Bugün futbol ve Marco Aurelio üzerinden tartışılan bu durumu da ben bu açıdan değerlendiriyorum . Marco yaptığı açıklamalarda olayı güzel ifadelerle benimsediğini açıklıyor , bu bence hoş . Birde Mustafa İzzet olayı vardı biliyorsunuz , Evet Türk kökenli bir oyuncuydu ama Marco kadar, hatta hiç Türkçe konuşamıyordu . Ya da 2-3 kuşak Almaya da yetişmiş oyuncularımızın varlığı , onları Ulusal takımlarda oynatarak başarılarıyla gurur duyuyorsak ve de bunun karşılığı MARCO'ya karşıysak , burada bir zihniyet sorunu çıkar ortaya ki o da kişisel olarak benim asla benizseyeceğim bir durum değildir.

Şu örnekler de veriliyor , Fransızlar , Almanlar, Hollandalılar . Evet doğrudur , bu o ülkelerde de çok tartışılmıştır ama tartışmaların ardında bir zihniyet sorunu ortaya çıkar. Fransızlar o kupayla birlikte belkide ülke içinde tehlikeli noktalara taşınabilecek bir zihniyet sorununu(ırkçılığı) yumuşattılar göçmenleri ve varoşları daha farklı bir gözle algıladırlar , yani bu durum belliki onlara sosyal anlamda da önemli katkılar sağladı , hem bu sporun ruhuna da uygun birşeydi.

Dolayısıyla ben özellikle altını çiziyorum, eğer gerek sporcu, gerekse hiçbirşey olmayan bir insan , kendini yaşadığı yere ait, oranın bir parçası olarak hissediyor ve ait olduğu yere yapabileceğinin en iyisi şeklinde katkı sağlamak istiyorsa buna şapka çıkarır, bundan mutluluk duyarım . Bu yüzden Elvan'ın son şampiyonada yaptığı şeyi tam buna benzer , çok önemli birşey olduğunu düşünüyor ve buna inanıyorum . Yoksa Hamza'nın yerine 1 Milyon Dolar verip Mısırlıyı Türkiye adına güreştirmek değil bahsettiğim şey . ( Naim olayı da burada akıllara gelebilir .) . Marco Mehmet Aurelio bu ülkeye 4 arkadaşıyla beraber geldiği gün Brezilyanın dünyanın çeşitli yerlerinde oynayan 10 bin oyuncusundan biriydi ve isimsizdi . Bu ülkede geçirdiği günler Onu hergeçen gün büyüttü , bunu sadece Marco kendi yapmadı , bu ülkenin de bunda önemli katkısı vardı . Zaten böyle bir başarı için, devamlılık için orayı mutlaka sevmek ve benimsemek gerekirdi ( Diğer 3'ü çoktan terki-diyar eylediler, isimlerini bile hatırlamadan , birçokları gibi... ) . O da bunu başranlardan oldu . Türkçe konuşmayı öğrendi , hala Türkçe konuşamayan(!)bu ülke vatandaşı Türk oyuncular olduğunu da unutmayalım bu arada.

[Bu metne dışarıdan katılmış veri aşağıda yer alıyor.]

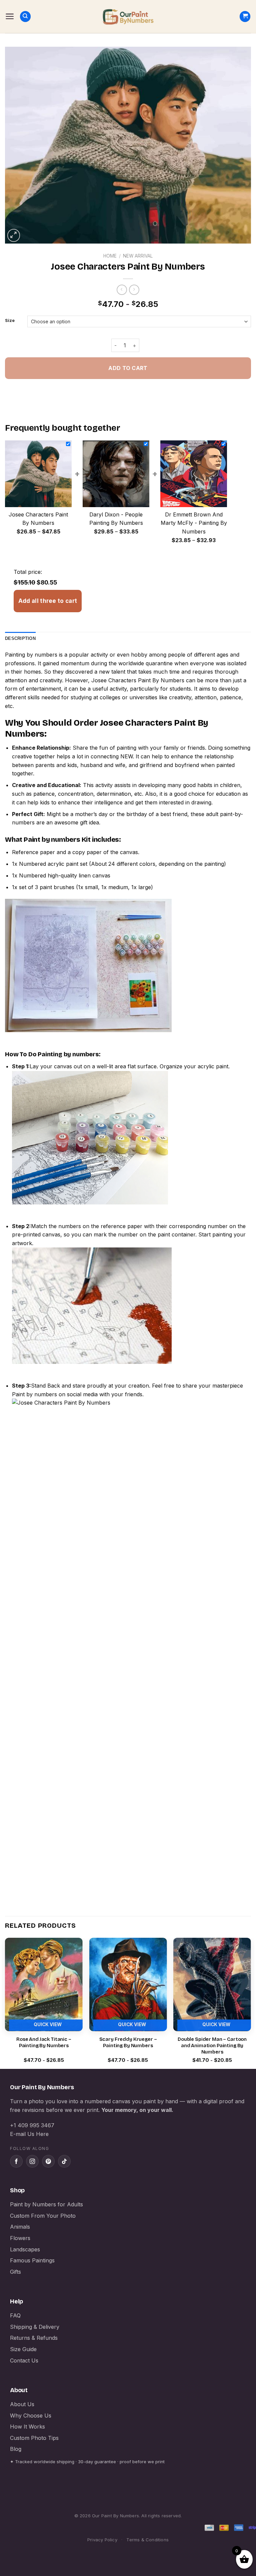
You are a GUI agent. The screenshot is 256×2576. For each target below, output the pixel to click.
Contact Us (24, 2360)
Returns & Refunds (34, 2337)
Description (20, 638)
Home (110, 256)
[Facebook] (16, 2161)
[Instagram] (32, 2161)
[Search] (25, 16)
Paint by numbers (52, 839)
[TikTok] (64, 2161)
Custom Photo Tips (34, 2438)
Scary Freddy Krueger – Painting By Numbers (128, 2043)
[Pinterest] (48, 2161)
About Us (22, 2404)
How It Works (27, 2426)
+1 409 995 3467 (32, 2125)
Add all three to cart (47, 601)
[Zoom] (13, 235)
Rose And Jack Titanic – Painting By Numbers (43, 2043)
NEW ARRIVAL (138, 256)
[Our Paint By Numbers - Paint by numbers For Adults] (128, 16)
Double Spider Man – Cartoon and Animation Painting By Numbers (212, 2046)
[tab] (20, 638)
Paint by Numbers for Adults (46, 2204)
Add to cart (127, 368)
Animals (20, 2226)
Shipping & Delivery (34, 2326)
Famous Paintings (32, 2260)
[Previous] (5, 2002)
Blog (15, 2449)
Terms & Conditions (147, 2539)
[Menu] (10, 16)
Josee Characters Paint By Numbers (137, 680)
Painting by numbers (31, 654)
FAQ (15, 2315)
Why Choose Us (30, 2415)
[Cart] (245, 16)
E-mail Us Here (29, 2134)
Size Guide (23, 2349)
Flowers (20, 2238)
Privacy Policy (102, 2539)
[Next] (251, 2002)
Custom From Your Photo (43, 2215)
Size (10, 320)
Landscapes (25, 2249)
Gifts (15, 2271)
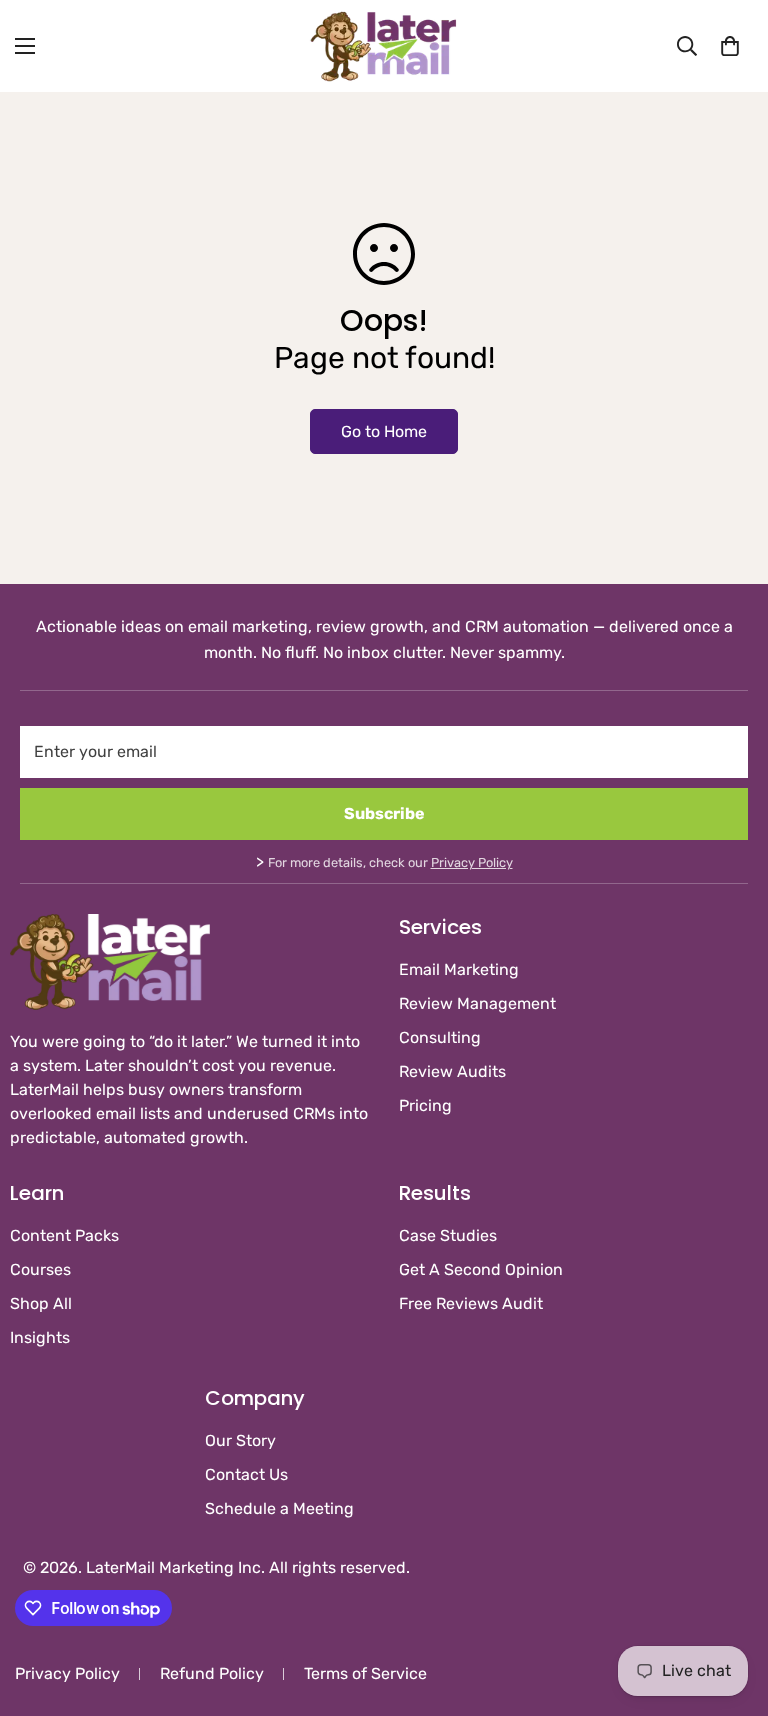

Lafı uzatmaya gerek yok , olayı bir de bu açıdan değerlendirmek gerektiğini düşünüyorum . Yoksa konu kişinin Marco mı Jaba mı , Nobre mi , Mondragon mu olduğunun önemi yok . Önemli olan o insanın olayı nasıl benimsediği hissettiği yaşadığı ve isteğidir . Bir kişi bunu istiyorsa buna kimse engel olmamalıdır . Aidiyet hakkı teslim edilmelidir. Ondan sonrası diğerlerine kalmıştır , ister ona bu şansı verirler ister vermezler orası onlara kalmıştır. Orası da Mehmet Marco Aurelio'yu ilgilendirmez . Deniz Uygar'ı da , Datcu'yu da ... vs
Geronimo Yalnızkartal

1 Comments:

Anonymous Adsız said...

Şunlarıda eklemek gerekir;Bugün birçok insan kapağı yurt dışına atma , green kart gibi kuralı lotaryalarla renkli rüyalar kurmakta , o ülkelere gidip" yırtma" derdindedirler . Bu konuları tartışırken samimi ve düşünerek konuşmak en doğru olandır.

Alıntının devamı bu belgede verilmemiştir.